Elle posa son matériel sur le meuble adjacent au lavabo et déroula les torchons entourant ses plaies, les jetant sur le carrelage blanc. La jeune femme prit ensuite la bouteille d'alcool et en aspergea successivement ses deux mains ce qui lava le sang et désinfecta en même temps. Elle les porta alors devant son visage pour observer les plaies et elle due se retenir pour ne pas vomir. La chair était déchirée sur plusieurs centimètres, le sang coulait toujours et elle ne préférait pas savoir si les points blancs qu'elle apercevait à certains endroits étaient des os ou le carrelage qu'elle pouvait voir à travers les trous de ses paumes.

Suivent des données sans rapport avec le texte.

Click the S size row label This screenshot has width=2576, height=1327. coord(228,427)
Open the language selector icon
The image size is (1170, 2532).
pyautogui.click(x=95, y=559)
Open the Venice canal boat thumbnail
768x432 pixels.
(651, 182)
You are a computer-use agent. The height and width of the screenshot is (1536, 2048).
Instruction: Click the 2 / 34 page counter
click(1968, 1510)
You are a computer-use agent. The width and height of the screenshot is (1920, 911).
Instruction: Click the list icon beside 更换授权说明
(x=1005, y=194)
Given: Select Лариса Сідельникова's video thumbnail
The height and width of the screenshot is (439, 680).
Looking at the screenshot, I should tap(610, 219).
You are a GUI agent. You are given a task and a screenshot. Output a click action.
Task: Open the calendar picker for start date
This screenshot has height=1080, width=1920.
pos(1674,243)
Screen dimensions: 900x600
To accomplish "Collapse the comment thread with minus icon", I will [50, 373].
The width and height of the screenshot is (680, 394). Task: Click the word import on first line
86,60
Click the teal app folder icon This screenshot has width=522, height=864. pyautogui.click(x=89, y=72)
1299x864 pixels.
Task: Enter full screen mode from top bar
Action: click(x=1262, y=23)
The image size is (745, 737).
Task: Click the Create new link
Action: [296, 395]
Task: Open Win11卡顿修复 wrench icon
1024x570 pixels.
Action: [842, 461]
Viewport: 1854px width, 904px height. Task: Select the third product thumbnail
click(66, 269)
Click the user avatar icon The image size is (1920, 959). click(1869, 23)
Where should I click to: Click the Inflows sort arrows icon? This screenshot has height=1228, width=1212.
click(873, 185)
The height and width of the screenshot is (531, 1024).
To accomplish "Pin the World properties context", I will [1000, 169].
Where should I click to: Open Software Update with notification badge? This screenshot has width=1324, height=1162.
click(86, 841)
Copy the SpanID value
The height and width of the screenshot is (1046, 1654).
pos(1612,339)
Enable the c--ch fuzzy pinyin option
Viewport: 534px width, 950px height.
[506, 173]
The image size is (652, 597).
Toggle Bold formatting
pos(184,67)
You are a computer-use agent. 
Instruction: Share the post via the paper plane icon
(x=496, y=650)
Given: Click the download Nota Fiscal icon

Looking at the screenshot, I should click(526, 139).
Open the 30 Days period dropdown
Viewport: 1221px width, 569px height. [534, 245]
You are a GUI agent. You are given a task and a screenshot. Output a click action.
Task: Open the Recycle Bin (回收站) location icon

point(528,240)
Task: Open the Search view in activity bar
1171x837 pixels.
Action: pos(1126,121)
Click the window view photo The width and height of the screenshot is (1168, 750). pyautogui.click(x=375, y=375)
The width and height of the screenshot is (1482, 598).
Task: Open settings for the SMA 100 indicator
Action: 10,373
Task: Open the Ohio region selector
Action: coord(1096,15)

Inès était blanche comme un linge. Comment allait-elle pouvoir se soigner ? Elle n'était pas une sorcière et encore moins une infirmière. Elle n'avait jamais cousu de sa vie, ni sur tissu ni dans de la chair humaine. Et pourtant elle devait y arriver. Elle pensa alors à Bonnie qui avait su faire face à ce genre de situation et l'imagina à sa place. Que ferait-elle ?

Comme par automatisme, Inès attrapa une boite de comprimés indiquant des antidouleurs et en avala quelques-uns. Tout était difficile à manier lorsque vos mains sont réduites en charpies. Mais elle réussit malgré la douleur à extraire une aiguille et du fil à suturer de la boite à pharmacie. La vraie complication vint toutefois quand elle due passer le fil dans l'aiguille. Ses mains tremblantes et sa vue qui avait tendance à se brouiller ne lui facilitaient pas la tâche. Et moins elle y arrivait, et plus elle s'énervait. Ce qui évidemment ne fit qu'empirer les choses.

« Putain ! Cria-t-elle de frustration après une énième tentative infructueuse. »

Par chance, la suivante fut la bonne et elle parvint enfin à réunir fil et aiguille.

Kai l'observait par la porte entrebâillée, dissimulé par son éternel sort d'invisibilité. Cet horrible sentiment de regret avait refait surface en lui. Maudis soient Luke et ses émotions.

Cela l'avait poussé à venir voir la conséquence de ses actes. Jamais auparavant il ne s'était soucié des répercussions de ses impulsions. Mais il ne pouvait s'empêcher de le faire en ce moment même. Et le jeune sorcier tentait tout ce qu'il pouvait pour que ce sentiment de remord s'en aille. Et si cela signifiait donner un petit coup de pouce à Inès dans sa guérison alors il le ferait.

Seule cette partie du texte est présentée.